# MAXP 2021初赛数据探索和处理-3

使用步骤1里处理好的节点的ID，来构建DGL的graph所需要的边列表。

In [None]:
import pandas as pd
import numpy as np
import os

import dgl

In [51]:
# path
base_path = '../'
publish_path = 'MAXPdata'

link_p1_path = os.path.join(base_path, publish_path, 'link_phase1.csv')
nodes_path = os.path.join(base_path, publish_path, 'IDandLabels.csv')

### 读取节点列表

In [None]:
nodes_df = pd.read_csv(nodes_path, dtype={'Label':str})
print(nodes_df.shape)
nodes_df.head(4)

### 读取边列表

In [None]:
edges_df = pd.read_csv(link_p1_path)
print(edges_df.shape)
edges_df.head()

## Join点列表和边列表以生成从0开始的边列表

DGL默认节点是从0开始，并以最大的ID为容量构建Graph，因此这里我们先构建从0开始的边列表。

In [None]:
# Merge paper_id列
edges = edges_df.merge(nodes_df, on='paper_id', how='left')
# Merge reference_paper_id列
edges = edges.merge(nodes_df, left_on='reference_paper_id', right_on='paper_id', how='left')
print(edges.shape)
edges.head(4)

#### 修改node_idx_* 列的名称作为新的node id，并只保留需要的列

In [None]:
edges.rename(columns={'paper_id_x': 'paper_id', 'node_idx_x':'src_nid', 'node_idx_y':'dst_nid'}, inplace=True)
edges = edges[['src_nid', 'dst_nid', 'paper_id', 'reference_paper_id']]
edges.head(4)

## 构建DGL的Graph

In [None]:
# 讲源节点和目标节点转换成Numpy的NDArray
src_nid = edges.src_nid.to_numpy()
dst_nid = edges.dst_nid.to_numpy()

In [None]:
# nodes_df['node_idx']
AllNodes = np.concatenate((src_nid,dst_nid),axis=0)
AllNodes = np.unique(AllNodes)

In [None]:
test_dict = {'EdgeNodes':AllNodes}
EdgeNodes = pd.DataFrame(test_dict)

In [None]:
EdgeNodes
AllNodes=nodes_df[['node_idx']]

DiffNodes=AllNodes[~AllNodes['node_idx'].isin(EdgeNodes['EdgeNodes'])]
DiffNodes

In [None]:
with open('../MAXPdata/AddEdges/EdgeNodes.npy', 'wb') as f:
    np.save(f, EdgeNodes['EdgeNodes'].to_numpy())

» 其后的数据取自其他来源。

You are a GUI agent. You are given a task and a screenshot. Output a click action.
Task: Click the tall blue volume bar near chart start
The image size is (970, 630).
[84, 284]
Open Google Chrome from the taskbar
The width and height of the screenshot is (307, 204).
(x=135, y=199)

with open('../MAXPdata/AddEdges/DiffNodes.npy', 'wb') as f:
    np.save(f, DiffNodes['node_idx'].to_numpy())

In [None]:
import pandas as pd
import numpy as np
import os
import dgl

EdgeNodes = np.load('../MAXPdata/AddEdges/EdgeNodes.npy')
DiffNodes = np.load('../MAXPdata/AddEdges/DiffNodes.npy')
features = np.load(os.path.join('../MAXPdata', 'features.npy'))

In [None]:
DiffFeat = features[DiffNodes]#.astype(np.float16)
EdgeFeat = features[EdgeNodes]#.astype(np.float16)

In [None]:
def compute_distances_no_loops(MatrA, X):
    """
    Compute the distance between each test point in X and each training point
    in MatrA using no explicit loops.

    Input / Output: Same as compute_distances_two_loops
    """
    num_test = X.shape[0]
    num_train = MatrA.shape[0]
    dists = np.zeros((num_test, num_train), dtype=np.float16) 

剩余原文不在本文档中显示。